- **WHAT TO WORK ON**
Your answer should reproduce every line of the material in which the word "computer" occurs.

╭──

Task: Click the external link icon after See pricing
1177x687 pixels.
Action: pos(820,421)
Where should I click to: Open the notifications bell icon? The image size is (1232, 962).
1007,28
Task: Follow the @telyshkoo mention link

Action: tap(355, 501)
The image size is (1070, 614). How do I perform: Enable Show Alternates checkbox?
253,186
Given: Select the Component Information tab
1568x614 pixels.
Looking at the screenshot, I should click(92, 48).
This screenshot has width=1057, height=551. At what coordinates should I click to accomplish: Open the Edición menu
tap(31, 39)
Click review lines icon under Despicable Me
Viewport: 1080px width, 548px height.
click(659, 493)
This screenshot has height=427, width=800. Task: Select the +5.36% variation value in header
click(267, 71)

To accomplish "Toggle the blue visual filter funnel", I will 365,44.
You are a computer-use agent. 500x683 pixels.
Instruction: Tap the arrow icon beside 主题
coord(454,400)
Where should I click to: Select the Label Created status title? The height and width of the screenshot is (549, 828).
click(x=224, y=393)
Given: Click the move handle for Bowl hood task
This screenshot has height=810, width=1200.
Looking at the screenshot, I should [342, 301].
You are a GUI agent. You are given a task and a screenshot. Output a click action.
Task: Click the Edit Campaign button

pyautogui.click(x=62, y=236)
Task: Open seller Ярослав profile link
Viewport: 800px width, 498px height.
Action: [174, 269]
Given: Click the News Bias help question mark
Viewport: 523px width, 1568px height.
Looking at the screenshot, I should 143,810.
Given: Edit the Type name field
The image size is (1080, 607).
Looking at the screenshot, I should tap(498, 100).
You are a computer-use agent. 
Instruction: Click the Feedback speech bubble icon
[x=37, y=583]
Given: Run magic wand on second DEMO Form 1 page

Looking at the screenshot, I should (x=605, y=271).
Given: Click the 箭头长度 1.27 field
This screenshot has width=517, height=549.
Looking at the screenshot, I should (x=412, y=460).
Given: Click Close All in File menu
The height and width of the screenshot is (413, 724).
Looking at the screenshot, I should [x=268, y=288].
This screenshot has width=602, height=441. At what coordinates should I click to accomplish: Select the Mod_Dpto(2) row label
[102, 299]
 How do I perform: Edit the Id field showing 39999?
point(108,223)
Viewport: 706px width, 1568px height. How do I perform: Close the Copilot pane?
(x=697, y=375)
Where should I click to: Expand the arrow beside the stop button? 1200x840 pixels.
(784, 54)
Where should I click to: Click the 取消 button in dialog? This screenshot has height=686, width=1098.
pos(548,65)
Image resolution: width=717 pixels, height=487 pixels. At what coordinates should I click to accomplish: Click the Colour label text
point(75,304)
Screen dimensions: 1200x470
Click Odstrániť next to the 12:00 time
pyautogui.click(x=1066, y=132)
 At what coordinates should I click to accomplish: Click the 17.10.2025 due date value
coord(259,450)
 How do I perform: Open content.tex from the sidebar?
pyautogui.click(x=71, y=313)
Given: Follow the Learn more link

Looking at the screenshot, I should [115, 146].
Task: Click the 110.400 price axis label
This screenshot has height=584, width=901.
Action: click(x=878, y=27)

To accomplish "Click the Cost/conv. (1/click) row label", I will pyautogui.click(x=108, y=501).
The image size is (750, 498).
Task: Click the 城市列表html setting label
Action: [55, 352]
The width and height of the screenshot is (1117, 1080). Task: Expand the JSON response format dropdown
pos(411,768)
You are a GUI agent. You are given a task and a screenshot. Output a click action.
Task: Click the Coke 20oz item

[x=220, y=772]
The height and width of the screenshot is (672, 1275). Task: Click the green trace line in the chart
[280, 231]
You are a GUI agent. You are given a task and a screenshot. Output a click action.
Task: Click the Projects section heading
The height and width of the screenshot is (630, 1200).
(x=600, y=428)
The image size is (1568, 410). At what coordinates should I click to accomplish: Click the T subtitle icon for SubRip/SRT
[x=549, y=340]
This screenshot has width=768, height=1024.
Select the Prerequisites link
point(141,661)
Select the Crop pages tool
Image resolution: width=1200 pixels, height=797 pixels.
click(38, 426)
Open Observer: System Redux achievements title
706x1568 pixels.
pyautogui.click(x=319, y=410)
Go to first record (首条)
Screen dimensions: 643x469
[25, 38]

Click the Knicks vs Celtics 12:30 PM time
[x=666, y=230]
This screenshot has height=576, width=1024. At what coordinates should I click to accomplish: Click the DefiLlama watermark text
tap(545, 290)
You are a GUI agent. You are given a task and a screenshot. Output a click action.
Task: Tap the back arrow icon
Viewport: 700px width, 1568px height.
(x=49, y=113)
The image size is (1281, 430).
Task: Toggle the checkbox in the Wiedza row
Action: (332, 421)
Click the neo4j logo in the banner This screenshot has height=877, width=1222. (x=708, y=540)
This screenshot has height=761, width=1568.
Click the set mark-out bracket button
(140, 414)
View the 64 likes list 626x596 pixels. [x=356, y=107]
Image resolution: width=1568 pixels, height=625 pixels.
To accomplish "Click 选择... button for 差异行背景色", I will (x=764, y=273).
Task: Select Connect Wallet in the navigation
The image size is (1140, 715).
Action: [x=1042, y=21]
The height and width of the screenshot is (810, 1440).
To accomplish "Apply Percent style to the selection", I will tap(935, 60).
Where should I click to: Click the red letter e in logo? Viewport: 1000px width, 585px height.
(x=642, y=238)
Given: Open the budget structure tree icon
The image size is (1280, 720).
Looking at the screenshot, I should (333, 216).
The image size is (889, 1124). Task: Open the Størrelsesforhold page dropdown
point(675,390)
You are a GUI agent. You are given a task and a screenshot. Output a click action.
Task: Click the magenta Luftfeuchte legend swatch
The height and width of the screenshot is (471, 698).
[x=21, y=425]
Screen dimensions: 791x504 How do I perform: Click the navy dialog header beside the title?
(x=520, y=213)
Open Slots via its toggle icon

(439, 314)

╰──

- **ANSWER BELOW**
You are a computer-use agent. 500x683 pixels.
You are a computer-use agent. 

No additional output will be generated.